Gaudenz Flury, a prominent Swiss meteorologist and presenter of the nation’s daily weather forecast, painted a bleak picture of climate change and resilience in his keynote presentation at the recent SIRM Forum in Bern.

“The global temperature has gone up by 1.1% since 1850, a higher and faster increase than at any time in the past 100,000 years,” he noted.

Using Switzerland (where the temperature has risen by 2% since 1850) to demonstrate the consequences of this warming, he said the country has seen more intense and frequent rainfall, a greater number and severity of heatwaves, less snowfall, receding glaciers and longer vegetation periods.

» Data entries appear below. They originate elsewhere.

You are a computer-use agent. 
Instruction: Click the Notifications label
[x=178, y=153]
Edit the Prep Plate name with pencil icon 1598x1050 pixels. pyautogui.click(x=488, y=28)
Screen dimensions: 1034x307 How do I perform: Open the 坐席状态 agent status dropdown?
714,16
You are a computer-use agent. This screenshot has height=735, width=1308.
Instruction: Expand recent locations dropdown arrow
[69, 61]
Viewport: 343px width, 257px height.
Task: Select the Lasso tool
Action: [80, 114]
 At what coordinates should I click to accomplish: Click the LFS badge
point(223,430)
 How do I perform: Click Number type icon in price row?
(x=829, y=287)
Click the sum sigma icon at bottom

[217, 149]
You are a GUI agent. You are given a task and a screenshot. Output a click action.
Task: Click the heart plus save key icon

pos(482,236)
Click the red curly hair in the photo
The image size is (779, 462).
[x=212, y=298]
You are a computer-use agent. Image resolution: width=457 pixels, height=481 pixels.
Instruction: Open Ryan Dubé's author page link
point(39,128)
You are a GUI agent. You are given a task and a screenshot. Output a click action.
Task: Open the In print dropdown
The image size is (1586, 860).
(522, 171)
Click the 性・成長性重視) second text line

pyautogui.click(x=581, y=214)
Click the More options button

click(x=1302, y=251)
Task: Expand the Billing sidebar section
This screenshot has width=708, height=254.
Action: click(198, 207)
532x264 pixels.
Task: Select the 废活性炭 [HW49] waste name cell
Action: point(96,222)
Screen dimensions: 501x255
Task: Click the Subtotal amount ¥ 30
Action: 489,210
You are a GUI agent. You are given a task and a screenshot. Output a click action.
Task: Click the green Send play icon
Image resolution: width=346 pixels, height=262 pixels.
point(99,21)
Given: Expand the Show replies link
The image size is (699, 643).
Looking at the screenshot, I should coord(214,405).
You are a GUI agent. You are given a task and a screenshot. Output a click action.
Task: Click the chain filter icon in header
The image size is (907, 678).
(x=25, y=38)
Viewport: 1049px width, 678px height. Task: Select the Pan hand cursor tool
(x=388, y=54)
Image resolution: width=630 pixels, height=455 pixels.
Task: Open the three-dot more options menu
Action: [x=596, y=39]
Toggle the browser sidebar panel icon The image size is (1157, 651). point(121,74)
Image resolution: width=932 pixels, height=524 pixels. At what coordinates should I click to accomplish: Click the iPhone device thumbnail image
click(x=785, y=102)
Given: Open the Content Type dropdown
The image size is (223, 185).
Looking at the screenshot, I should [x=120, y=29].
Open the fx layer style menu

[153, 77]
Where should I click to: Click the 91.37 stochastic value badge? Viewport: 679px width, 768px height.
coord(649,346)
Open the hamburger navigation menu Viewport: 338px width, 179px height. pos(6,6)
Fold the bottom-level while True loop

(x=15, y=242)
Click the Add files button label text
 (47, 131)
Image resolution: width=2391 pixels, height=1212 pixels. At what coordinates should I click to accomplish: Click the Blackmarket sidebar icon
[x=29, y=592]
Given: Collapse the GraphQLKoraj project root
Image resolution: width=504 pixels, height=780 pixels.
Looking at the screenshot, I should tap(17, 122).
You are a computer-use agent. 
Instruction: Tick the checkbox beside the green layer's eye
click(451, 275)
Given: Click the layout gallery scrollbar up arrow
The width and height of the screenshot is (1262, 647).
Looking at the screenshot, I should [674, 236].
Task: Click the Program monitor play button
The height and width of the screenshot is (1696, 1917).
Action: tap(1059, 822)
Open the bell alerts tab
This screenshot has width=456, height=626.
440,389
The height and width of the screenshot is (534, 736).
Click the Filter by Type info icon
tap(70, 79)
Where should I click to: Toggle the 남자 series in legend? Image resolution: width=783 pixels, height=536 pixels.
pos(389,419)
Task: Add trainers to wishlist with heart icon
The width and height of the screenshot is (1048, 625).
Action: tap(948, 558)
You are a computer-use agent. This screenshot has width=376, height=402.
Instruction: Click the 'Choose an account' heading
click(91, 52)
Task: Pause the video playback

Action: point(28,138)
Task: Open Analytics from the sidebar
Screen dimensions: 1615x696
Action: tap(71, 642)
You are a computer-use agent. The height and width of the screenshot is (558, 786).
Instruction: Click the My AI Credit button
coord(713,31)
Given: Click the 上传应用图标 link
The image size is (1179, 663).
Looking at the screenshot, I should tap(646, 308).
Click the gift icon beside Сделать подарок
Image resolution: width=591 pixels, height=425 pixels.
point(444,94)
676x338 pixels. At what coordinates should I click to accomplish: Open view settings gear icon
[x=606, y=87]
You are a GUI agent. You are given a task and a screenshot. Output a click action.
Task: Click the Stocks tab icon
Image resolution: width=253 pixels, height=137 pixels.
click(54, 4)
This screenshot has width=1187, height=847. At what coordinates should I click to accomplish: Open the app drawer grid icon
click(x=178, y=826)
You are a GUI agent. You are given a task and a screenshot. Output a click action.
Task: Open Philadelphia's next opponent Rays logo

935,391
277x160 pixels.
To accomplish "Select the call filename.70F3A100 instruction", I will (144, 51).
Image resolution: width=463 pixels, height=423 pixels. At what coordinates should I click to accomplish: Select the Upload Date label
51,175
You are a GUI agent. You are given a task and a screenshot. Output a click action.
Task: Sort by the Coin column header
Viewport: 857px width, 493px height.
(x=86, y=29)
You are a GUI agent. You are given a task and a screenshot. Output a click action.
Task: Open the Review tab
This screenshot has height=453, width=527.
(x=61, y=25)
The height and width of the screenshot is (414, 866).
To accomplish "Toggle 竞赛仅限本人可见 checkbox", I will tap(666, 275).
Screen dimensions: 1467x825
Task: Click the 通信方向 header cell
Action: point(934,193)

Looking to the future, the prospects are worse still. Referring to Intergovernmental Panel on Climate Change modelling and forecasts, Flury stated: “We are not on track [to mitigate climate change] at all.”

He pointed out that, excluding the effect of carbon emissions and allowing purely for natural factors, the temperature should have cooled slightly since 1850 instead of showing an unprecedented rise.

Further, given that the harmful effects of greenhouse gas emissions have been known for well over 20 years, Flury was critical of the inadequate response to date. Emissions have actually increased since the turn of the century, he pointed out.

Assuming a Representative Concentration Pathway of 8.5, which experts believe may happen, the temperature would increase by 4.3°C this century, which would be unbearable for civilisation, said Flury.

By way of example, he remarked that in such a scenario, a one-in-50-year extreme heat event would occur between 27 and 41 times.

Even a milder scenario, such as a 2.5°C temperature rise, has catastrophic consequences. That would cause rising sea levels, affecting more than one billion people, and place more than two billion people at risk of contracting dengue fever.

In the current situation, the 2.5°C pathway appears the most likely, going by the latest data.

Flury said the need for action could not be clearer. There is a real risk of overshooting the 1.5°C increase set out in the Paris Agreement. Now is the time to make sure that does not happen. That must be the priority as the planet’s future is at stake.

Flury concluded by recommending that individuals play their part by stressing the urgency of climate change mitigation in a professional capacity and reducing their personal carbon footprint as much as possible.

“Remember, we’re hurtling into a brick wall at full throttle,” he said in closing.